Moderates flex their muscles: Driven by concerns among moderate Democratic senators about providing aid to households that may not need it, Biden’s decision to limit the payments reflects the remarkable power centrists including Joe Manchin (WV) and Jeanne Shaheen (NH) now have in the upper chamber, where party control is split 50-50 and just one defection can make or break a bill. Manchin “basically has veto power over everything the party wants to do,” Jake Sherman of Punchbowl News tweeted.

Manchin expressed approval of the payment limits and praised the overall package, even though it will increase enhanced unemployment payments to $400 a week instead of keeping them at $300 as he suggested. “It’s going to be a good package that’s going to help an awful lot of people. And it’s targeted. The main thing is, it’s targeted to get to people in need,” he told Politico.

Questions about the politics: Critics questioned the wisdom of Biden’s decision, which creates a politically awkward situation in which millions of people who received Covid relief payments under former President Trump will not receive payments from the bill Biden hopes to sign soon.
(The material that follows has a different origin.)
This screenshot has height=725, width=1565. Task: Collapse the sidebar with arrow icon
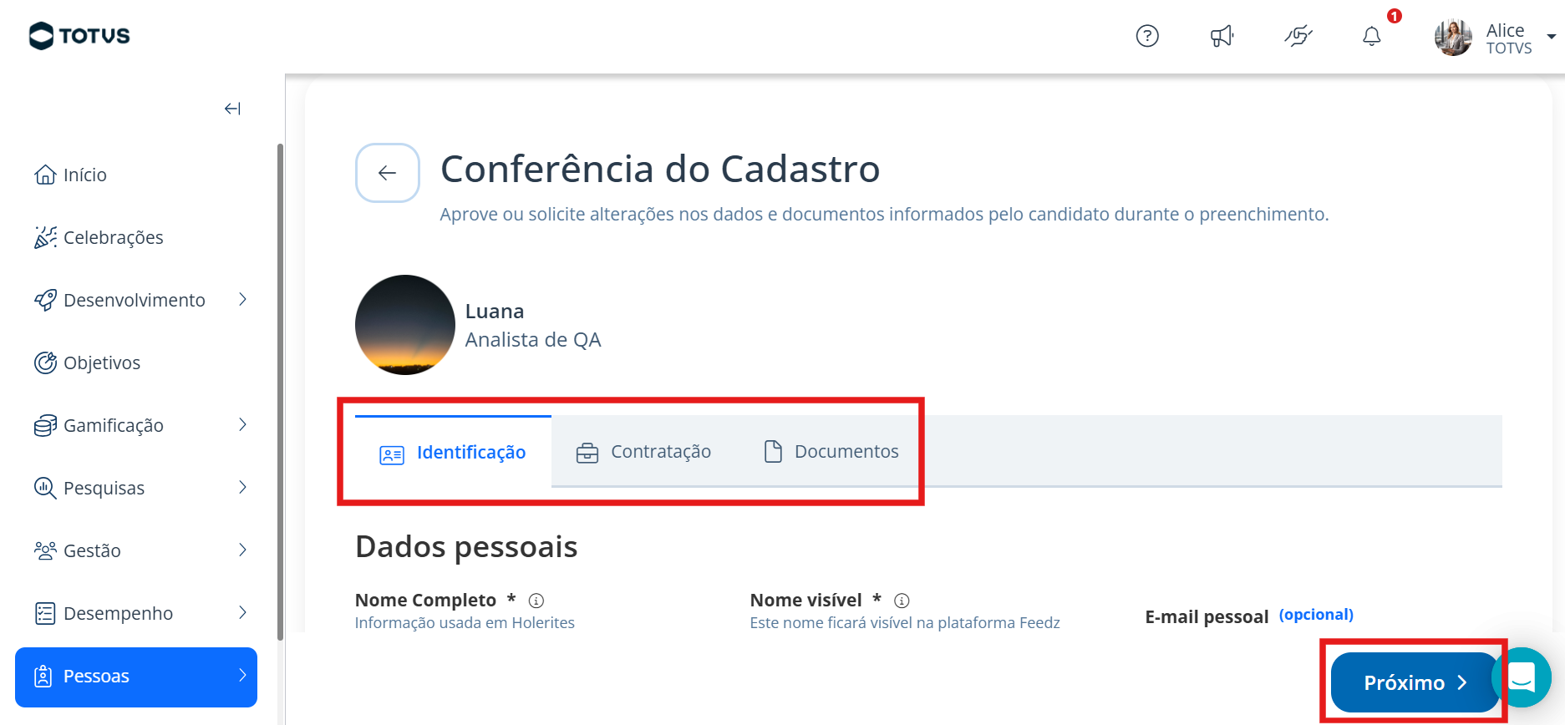click(232, 109)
“Conservative Dems have fought so the Biden admin sends fewer & less generous relief checks than the Trump admin did,” Rep. Alexandria Ocasio-Cortez (D-NY) tweeted. “It’s a move that makes little-to-no political or economic sense, and targets an element of relief that is most tangibly felt by everyday people. An own-goal.”

From a fiscal perspective, the savings are modest — the Senate bill would be 0.63% cheaper, according to New York’s Eric Levitz — and the sharp phase-out risks creating a punitive marginal tax rate of over 50% for some households earning incomes close to the cutoff point, according to the Progressive Policy Institute’s Ben Ritz. “If I were a worker making $80k I would be furious about this in a way I would not have been as a $100k worker under the House framework,” Ritz tweeted. “This really dumb change makes checks more rather than less inequitable & saves hardly any money.”

Accepting the political reality: In comments Wednesday, White House Press Secretary Jen Psaki acknowledged the power that moderates now have in the Senate, while making clear that Biden is focused on doing what it takes to get the relief bill passed. “Sen. Manchin and others in the Senate are negotiating with each other about what package they can support moving forward as it relates to the American Rescue Plan. That’s ongoing now,” Psaki said. “But Sen. Manchin has been clear that he supports a big package. He believes it should meet the moment. And so we’re looking forward to working with him and getting this across the finish line.”